Every Sunday I provide videos and valuable links to the Truth or Tradition teachings. We’ve been following the Truth or Tradition teachings for many years now and they have truly blessed our family. We have found peace and happiness through our beliefs and we walk confidently for God. My hope, by passing on this information to you, is that what you find here, or on the Truth or Tradition website, will guide you to a better, more blessed and abundant life.

If you would like to read my views on religion and how we got started with the ministry, you can read this.

Let’s get started:

Almost ten years ago, I was with a friend who was venting his frustration and hurt over the recent loss of friends because of doctrinal differences. A few days earlier, we had finished three days of fellowship and teachings with many saints on the West Coast. Shortly after the weekend had ended, some people from his fellowship confronted him about a few statements the guest speaker had made regarding his belief that Jesus is not God, [1] which was contrary to their Trinitarian doctrine. My friend was hurt because he was very close to these people and they had now decided to no longer attend his home fellowship. As we talked, I realized that my friend had never been completely honest with his fellowship about the doctrinal differences between them. I was stunned when he announced to me that he was “no longer going to put his doctrine before relationship.” What shook me was that he was abandoning his doctrine, and also his relationship with me (and others), in favor of his relationship with them. His hurt became my pain as I saw my relationship with him coming to a fork in the road, with each of us possibly choosing different paths. I knew that I was not going to forsake my beliefs for his friendship. I also knew I needed to learn how to walk with balance in my doctrine and my relationships.
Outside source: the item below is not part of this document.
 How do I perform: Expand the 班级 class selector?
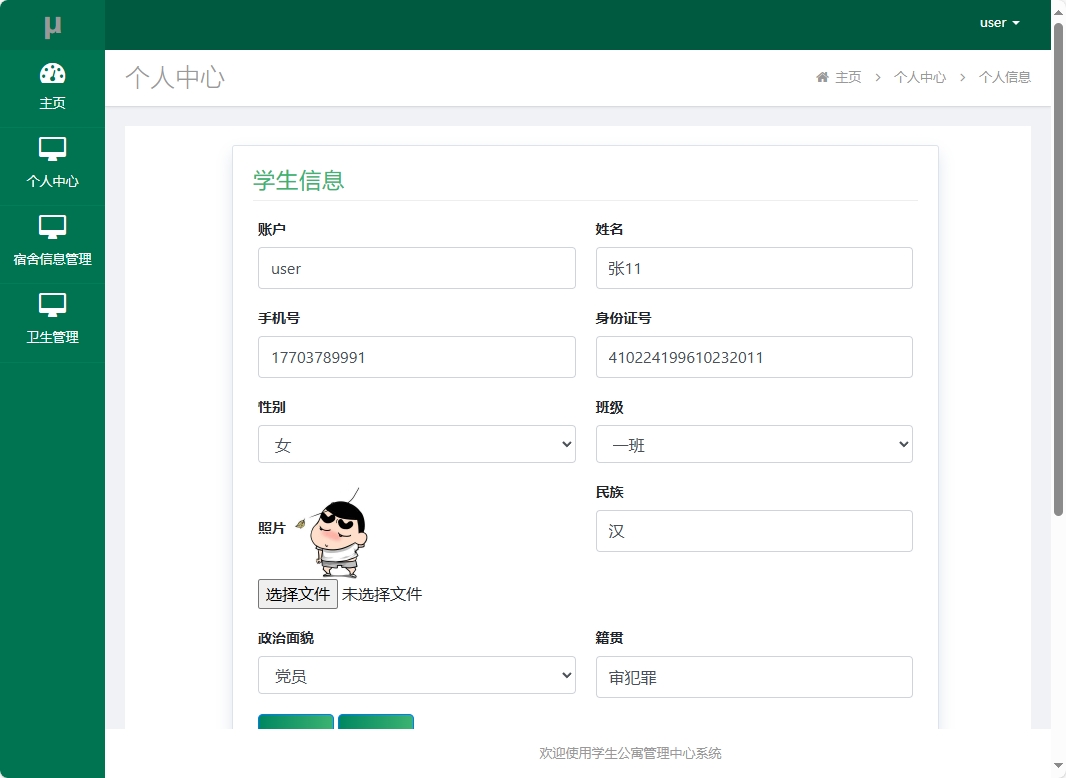[x=753, y=444]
Sadly, I must admit that this is not the only time I have experienced the tension that can happen between doctrine and relationship. Shortly after going to college, I began to attend Bible study classes. I quickly saw a disparity between my Roman Catholic upbringing and what I was learning from God’s Word. Needless to say, this became quite disconcerting to my parents and some other family members as I abandoned the Catholic faith for the Protestant message. Thankfully, time has healed many of the relational wounds, some of which I had created in my youthful zeal (declaring people’s beliefs as “totally wrong” has never gone far in engendering close relationships, but then, I hadn’t learned this lesson yet). Now, after close to forty years since first accepting Christ in college, the tension between what a person believes (doctrine) and their relationships (practice) is clearer than ever to me.
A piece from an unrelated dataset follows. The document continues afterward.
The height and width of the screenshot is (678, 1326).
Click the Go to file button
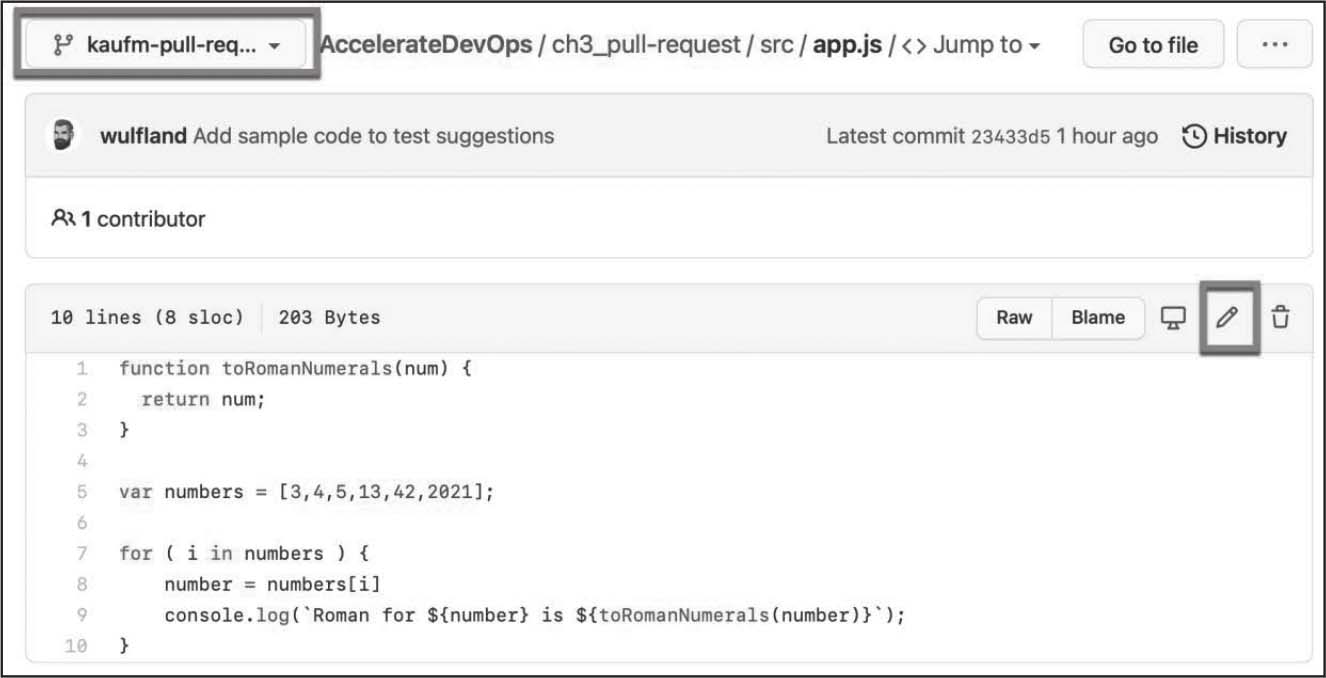(1153, 45)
I have become very aware that our closeness with others is strongly affected by our beliefs. It is normal to feel a closer bond and connection to others who have similar likes, dislikes, beliefs, and viewpoints. Clearly, the more I have in common with another, the closer we feel. And certainly we do not have to agree about everything in life to have a relationship with another person. On the contrary, it is the mature person who often has associations with a great diversity of people. Nevertheless, it does seem that the more common ground that two people share, the closer they are.

I believe that everyone is born with a heart’s desire to be connected to others. Over time some people may, to varying degrees, lose some of this desire, but this loss is usually the result of relational hurts, rather than the lack of an innate desire for connection. Being rejected by others hurts emotionally, and a great source of rejection comes from the differences between people’s religious beliefs, about which many people are very passionate (in addition to sports and politics). We can have relationships that avoid any controversial subjects or any sources of potential disagreement, but then what types of relationships would they really be? Another alternative is that we could eliminate all relationships with people who think differently from us, but then that would leave us with some pretty bland gatherings, too.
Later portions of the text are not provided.